Although a biological joint can resemble a man-made joint in being a hinge or a ball and socket, the engineering problems that nature must solve are very different because the joint works within an almost completely solid structure, with no wheels or nuts and bolts.

In general, the bearing surfaces of manmade joints interlock, as in a hinge. This is rare for biological joints (although the badger's jaw interlocks).

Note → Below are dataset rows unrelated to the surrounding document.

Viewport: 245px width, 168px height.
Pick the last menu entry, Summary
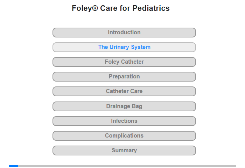(124, 151)
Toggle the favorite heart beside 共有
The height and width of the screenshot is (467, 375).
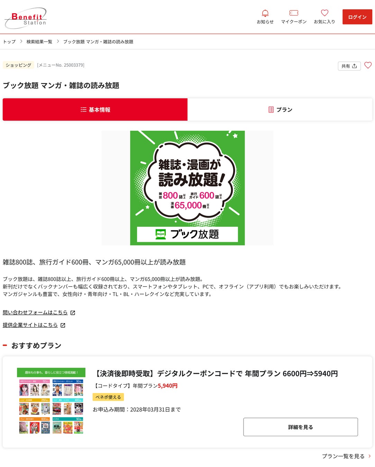pos(368,65)
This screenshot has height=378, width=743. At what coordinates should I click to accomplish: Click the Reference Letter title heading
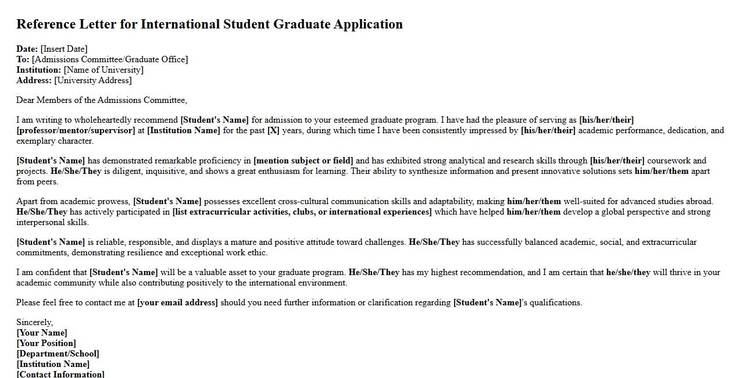point(209,24)
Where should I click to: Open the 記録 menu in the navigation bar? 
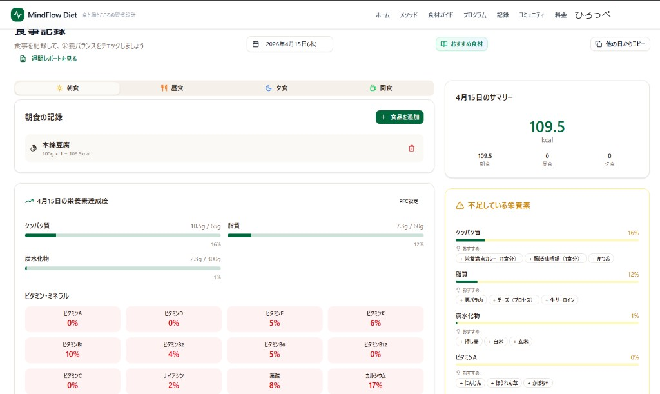[x=502, y=14]
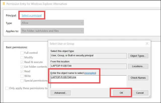Uncheck the Read & execute checkbox
The width and height of the screenshot is (161, 103).
22,62
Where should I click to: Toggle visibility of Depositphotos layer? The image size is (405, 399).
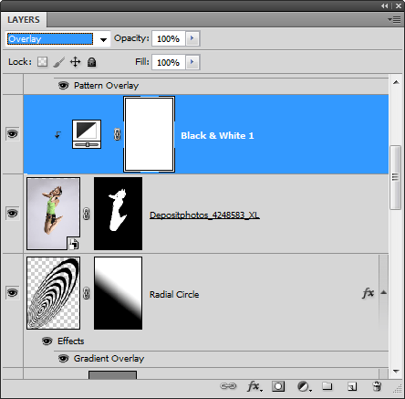13,213
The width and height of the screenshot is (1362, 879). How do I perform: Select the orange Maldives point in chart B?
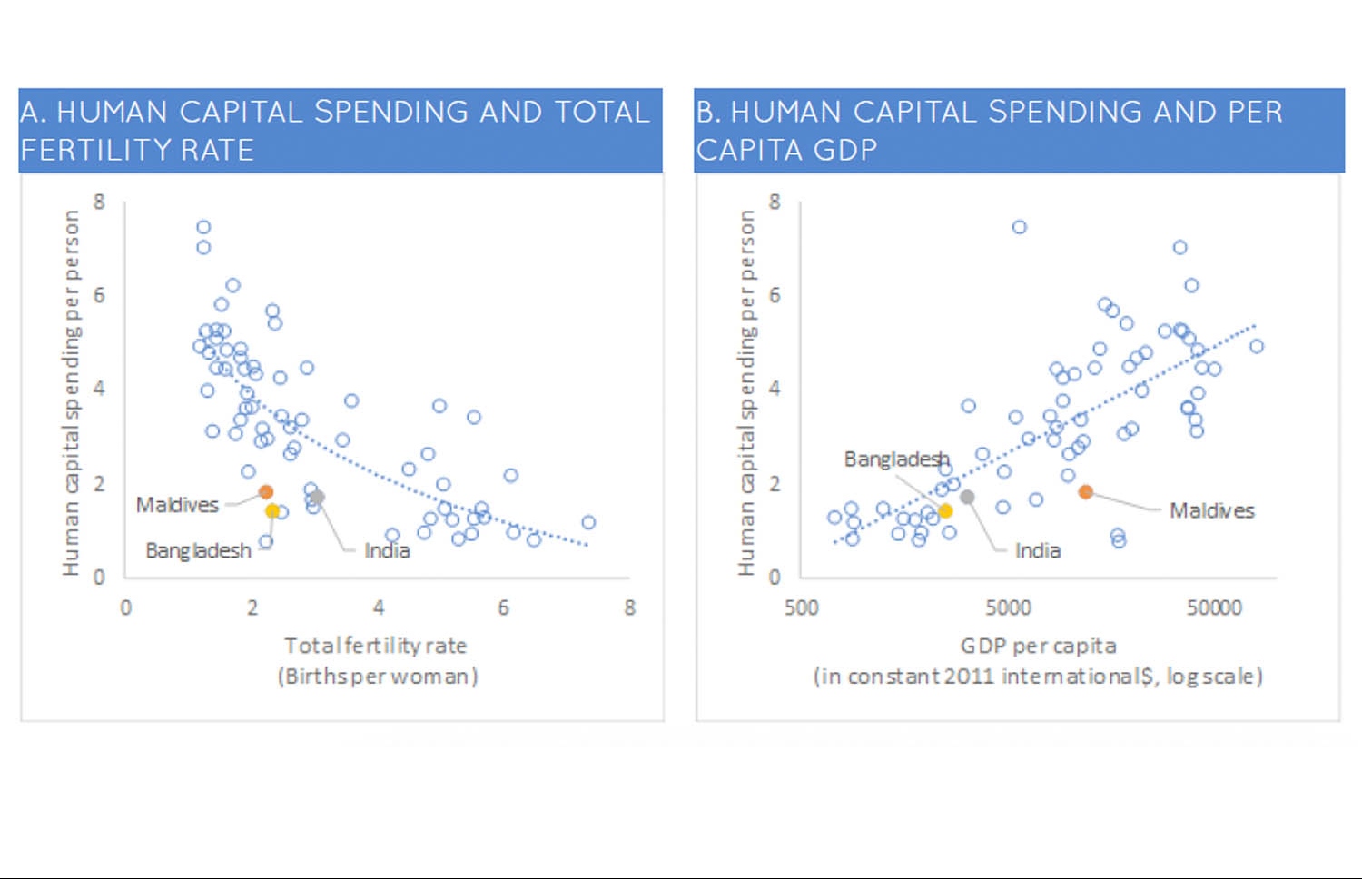tap(1085, 492)
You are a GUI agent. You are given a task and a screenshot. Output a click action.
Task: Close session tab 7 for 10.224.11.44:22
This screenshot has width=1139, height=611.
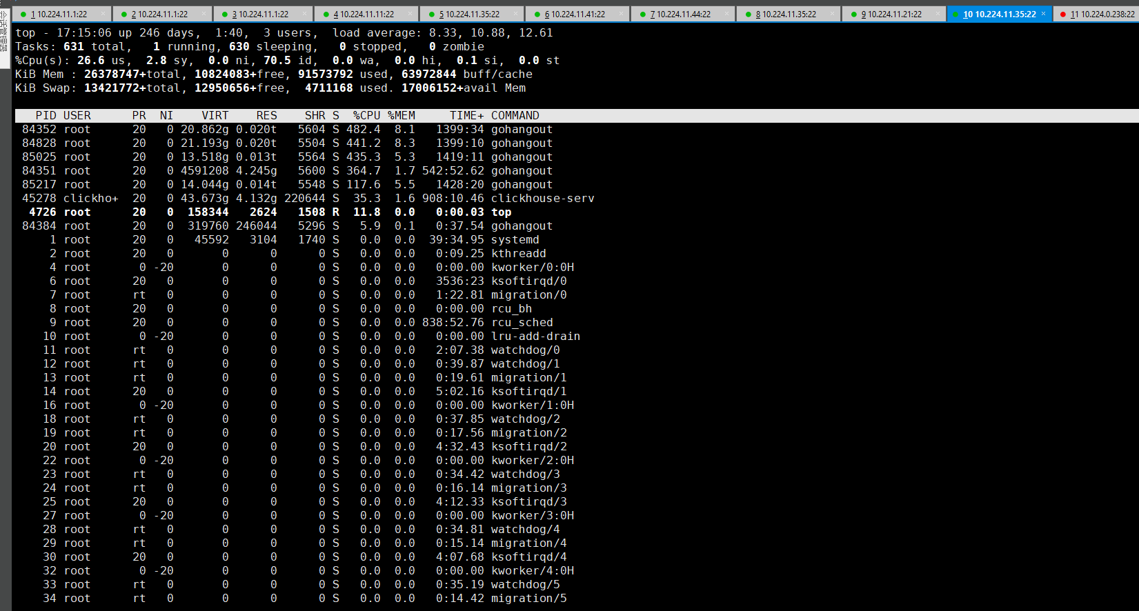coord(726,14)
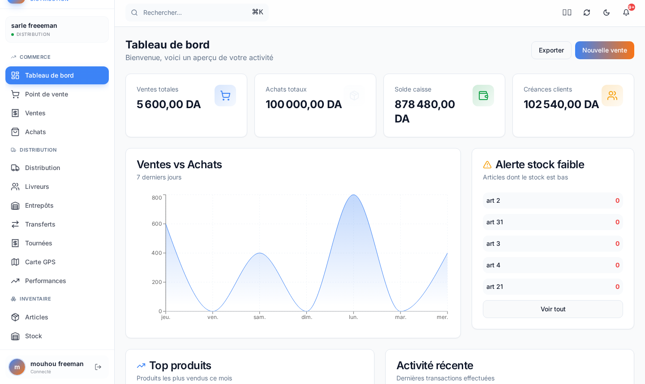This screenshot has width=645, height=384.
Task: Go to Carte GPS page
Action: click(57, 262)
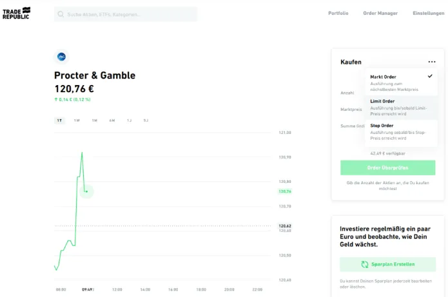Open the Portfolio page
The image size is (448, 297).
point(338,13)
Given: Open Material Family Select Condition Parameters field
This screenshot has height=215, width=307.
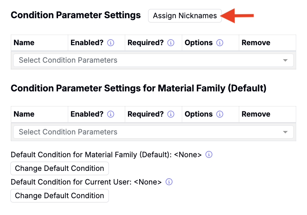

More often the surfaces are held together by cord-like ligaments. Virtually all the space between muscles, ligaments, bones, and cartilage is filled with pliable solid tissue. The fluid-filled gap is at most only a twentieth of a millimetre thick. This means that synovium has certain jobs to do. These may include:
1. Providing a plane of separation, or disconnection, between solid tissues so that movement can occur with minimum bending of solid components. If this separation is lost, as in a 'frozen shoulder', the joint cannot move.
2. Providing a packing that can change shape in whatever way is needed to allow the bearing surfaces to move on each other.
3. Controlling the volume of fluid in the cavity so that it is just enough to allow the solid components to move over each other freely. This volume is normally so small that the joint is under slight suction.

== Pathology ==
Synovium can become irritated and thickened (synovitis) in conditions such as osteoarthritis, Ross River virus or rheumatoid arthritis (RA). The fibroblast-like synoviocytes (FLS) play a key role in the pathogenesis of RA, and the aggressive phenotype of FLS in RA and the effect these cells have on the microenvironment in the joint can be summarized into hallmarks that distinguish them from healthy FLS. These hallmark features of FLS in RA are divided into seven cell-intrinsic hallmarks (such as reduced apoptosis and impaired contact inhibition) and four cell-extrinsic hallmarks (such as their ability to recruit and stimulate immune cells).

In general, inflamed synovium is accompanied by extra macrophage recruitment (as well as the existing type A cells), fibroblast proliferation and an influx of inflammatory cells including lymphocytes, monocytes and plasma cells. When this happens, the synovium can interfere with the normal functioning of the joint. Excessive thickened synovium, filled with cells and fibrotic collagenous tissue, can physically restrict joint movement. The synovial fibroblasts may make smaller hyaluronan so it is a less effective lubricant of the cartilage surfaces. Under stimulation from invading inflammatory cells, the synovial cells may also produce enzymes (proteinases) that can digest the cartilage extracellular matrix. Fragments of extracellular matrix can then further irritate the synovium.

==Etymology and pronunciation==
The word synovium is related to the word synovia in its sense meaning "synovial fluid". The latter was coined by Paracelsus. More information is given at Synovial fluid § Etymology and pronunciation.